Critical Roles for Small Teams

There are times to bet on small, well chosen teams. For example, a great deal of innovation occurs when just 2 - 5 people are involved. I have certainly seen this in my own experience. Most of the time, really creative solutions come from handpicking a small group of extremely bright people and giving them a challenge. On the other hand, giving the same challenge to a group of 20 or 30 or more, often results in a slow moving, ponderous process, with mediocre results. Larger groups seem to have too many people who create road blocks. Innovation requires people who can see beyond what is normally done, and not be afraid to explore dramatically new options.

More and more organizations are tapping into this creative ability of small groups by rewarding individuals and small teams who come up with great new ideas without being told to do so. This is a matter of giving people time to chase things that they think are important. A person working on the front lines may well have a brilliant idea that takes them 100 hours to evolve and make practical. Why shouldn't they, and perhaps one of their colleagues, be given the time to bring this benefit to the larger organization. Unfortunately, too many senior leaders do not trust their own people to use good judgment, and they only want people to work on what they've been told to work on. What a great loss of potential.
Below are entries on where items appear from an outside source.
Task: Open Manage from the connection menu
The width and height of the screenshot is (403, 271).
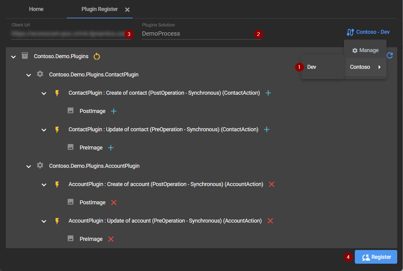Action: click(x=365, y=50)
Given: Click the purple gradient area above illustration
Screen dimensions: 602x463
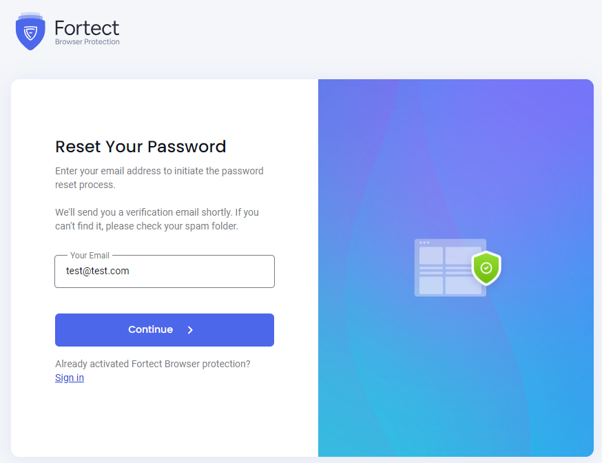Looking at the screenshot, I should pos(456,154).
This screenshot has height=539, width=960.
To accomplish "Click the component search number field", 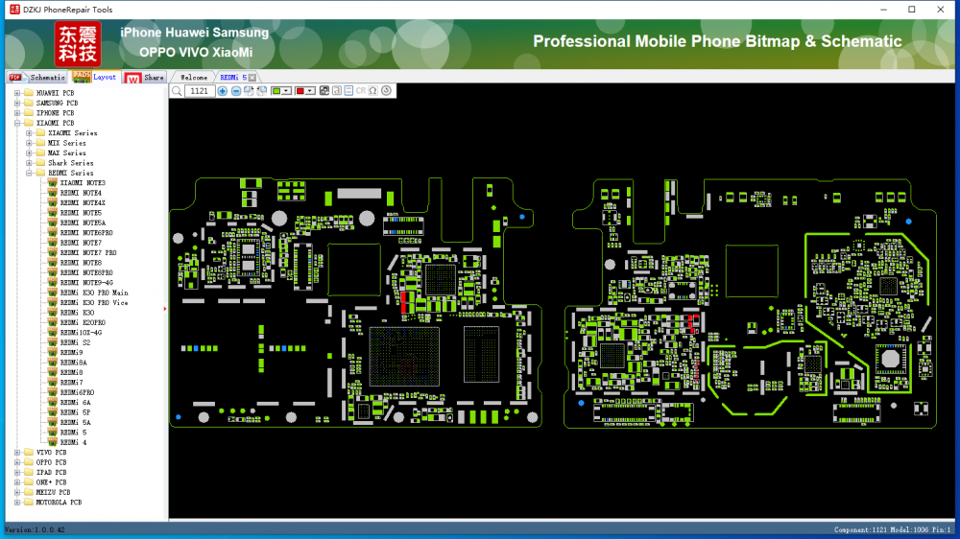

A senior executive recently expressed the view that small teams are also well suited to developing strategy. Once again, it is a matter of bringing together the right people with the right skill set. Often this means a combination of people who can think at the big picture level, while keeping front-line issues in full sight. It can also mean balancing the group so that both very adventurous people, and more risk averse people participate.

Some people worry that if you don't consult everyone, the organization won't support a major change or shift in strategy. That is not true. The real issue is whether or not the larger group will see the new direction as exciting and viable. So a small team developing strategy must understand this, and make sure that what they bring to the larger organization generates enthusiasm.